**Getoonde tekst**
⟨
Stel dat het Hof van Justitie van oordeel is dat België het Unierecht schendt en haar verplichtingen niet nakomt. België is echter niet van plan om deze uitspraak van het Hof van Justitie na te komen. Welke procedure kan de Commissie starten als een lidstaat een uitspraak van het Hof niet nakomt? 

 

Vraag 7

Overheidsorganen die in strijd handelen met hun Europeesrechtelijke verplichtingen zijn gehouden de daaruit voor particulieren voortvloeiende schade te vergoden. Bespreek de volgende stellingen; beargumenteer of je een of oneens met de stellingen bent.

Vraag 7 a

Net als het beginsel van non-contractuele aansprakelijkheid van de EU is het beginsel van staatsaansprakelijkheid expliciet in het Verdrag vastgelegd en is van toepassing op elk overheidsorgaan;

Vraag 7 b

Schade die particulieren lijden als gevolg van schendingen van Europees recht komt in de praktijk nooit in aanmerking voor vergoeding vanwege de strenge voorwaarden voor staatsaansprakelijkheid.
⟩
**Opgeslagen gegevens**
⟨
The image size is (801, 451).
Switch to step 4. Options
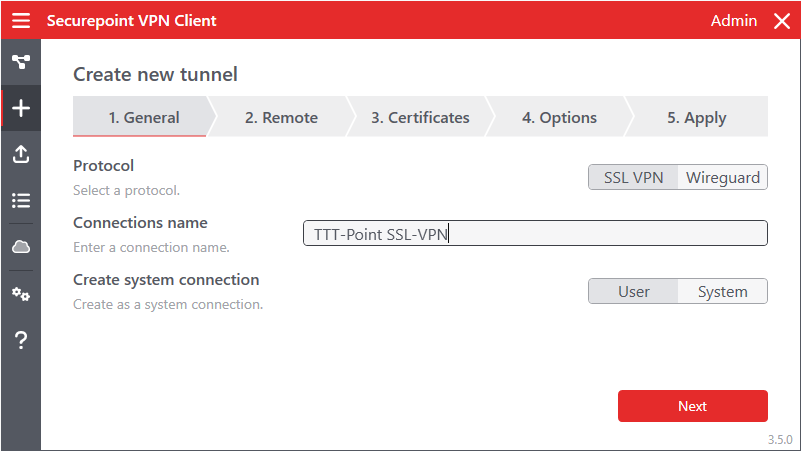(559, 118)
⟩
**Opdracht**
Welke lidstaat schendt in de getoonde tekst volgens het veronderstelde oordeel van het Hof van Justitie het Unierecht?

**Antwoordvak**
België.